When writing documentation, don't be afraid to write partial documents as it can be off putting if you think you need to document an entire process at once. You'll find some notes are better than no notes.
Put your documentation in source control! Not only does it protect the history, it also helps make it accessible to other members of the team. I've implemented a build pipeline using Azure Devops and DocFX, where once changes to documentation are committed to the Git repo, the documentation website is rebuilt and deployed with the latest changes.
Thanks for sharing all these important points!😊 You should create a separate blog post from them 😊📝
Can’t argue with any of those points!
I would add one more which could be controversial: Knowing when to move on 🏃
Sticking around in toxic or a less than ideal environments not only makes it hard to progress yourself as a developer. Even somewhere where it’s challenging, is it the right challenge?
What about your friends at work? For me, real friends have remained so even after we’ve posted.
If you don’t see the signs, you might not be able to help others around you to make them great too. That applies to new starters, juniors or just a colleague who needs some help.
I’ve been guilty of this and stagnated. I feel like I still did a really good job but was I ’great’?
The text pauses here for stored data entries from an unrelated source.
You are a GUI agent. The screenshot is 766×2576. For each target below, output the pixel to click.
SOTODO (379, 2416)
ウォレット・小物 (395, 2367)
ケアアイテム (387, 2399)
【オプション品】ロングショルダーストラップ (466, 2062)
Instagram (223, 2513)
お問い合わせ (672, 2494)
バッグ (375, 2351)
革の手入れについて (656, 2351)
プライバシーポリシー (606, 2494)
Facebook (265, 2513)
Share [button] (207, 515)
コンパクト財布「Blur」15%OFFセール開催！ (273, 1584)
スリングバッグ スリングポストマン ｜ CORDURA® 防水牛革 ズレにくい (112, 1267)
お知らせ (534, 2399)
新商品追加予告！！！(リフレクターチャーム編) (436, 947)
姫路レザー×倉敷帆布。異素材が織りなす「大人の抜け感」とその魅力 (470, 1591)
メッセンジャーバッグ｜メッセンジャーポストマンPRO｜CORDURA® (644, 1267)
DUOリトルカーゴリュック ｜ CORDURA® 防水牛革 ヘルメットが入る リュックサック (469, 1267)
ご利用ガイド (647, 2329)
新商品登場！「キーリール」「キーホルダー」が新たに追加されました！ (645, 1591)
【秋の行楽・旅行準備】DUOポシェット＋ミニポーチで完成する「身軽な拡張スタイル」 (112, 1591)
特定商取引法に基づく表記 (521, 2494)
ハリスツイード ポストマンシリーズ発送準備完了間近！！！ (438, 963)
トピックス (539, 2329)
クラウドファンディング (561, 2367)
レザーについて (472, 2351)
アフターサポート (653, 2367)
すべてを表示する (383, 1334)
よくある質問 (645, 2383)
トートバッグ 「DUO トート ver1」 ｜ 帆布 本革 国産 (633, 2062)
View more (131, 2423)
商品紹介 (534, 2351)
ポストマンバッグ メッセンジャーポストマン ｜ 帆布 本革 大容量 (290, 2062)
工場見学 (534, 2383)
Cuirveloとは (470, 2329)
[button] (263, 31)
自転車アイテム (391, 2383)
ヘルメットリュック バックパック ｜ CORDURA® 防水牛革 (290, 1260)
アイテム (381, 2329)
Another would of course be time ⏳
Easy to put pressure on yourself, but as with anything you just need to take the time and put in the work!
Hi Charanjit, thank you for adding this! Yes it's very important to have a supportive environment that helps you to grow but at a rate you feel comfortable with. That's an ongoing topic for us devs, keep growing but don't burn out and have enough down time. 🧘♀️
🔍 Know how to research : being able to find answers to your problems is a major building block to progress and solve challenges as a developer.
📝 Share your knowledge : as a developer you often heavily rely on the works other people put in sharing their experience and writing about great things they discovered. Do your part, share yours.
I think great developers, in addition to the Anja's list, solve real problems. I see a lot of developers focus on the solution side too much.
There is way too much code written that is never executed.
A great developer knows how to involve themselves deeply with customer, user, and stakeholder needs so they have a sense of what problems need to be solved and which ones are just going to be a source of bugs later.
Learn to code defensively:
The bug is the enemy, pull out all the weapons against them.
Thanks for sharing! 😊 What's a hallway usability review?
Actually it's "hallway usability testing"
see this article for an explanation: joelonsoftware.com/2000/08/09/the-...
Tea or Coffee 😀
True 😄☕️
I recently wrote a post on my 10 Tips for Being an Awesome Developer 🙌
Great, will check it out!😊
Stubbornness. ¯_(ツ)_/¯ At least that's what worked for me. Too damn stubborn to give up on anything.
Yes keeping on it is key 😊👍
Great list. I would add planning and having a roadmap of what you want to work on and the problems it could solve.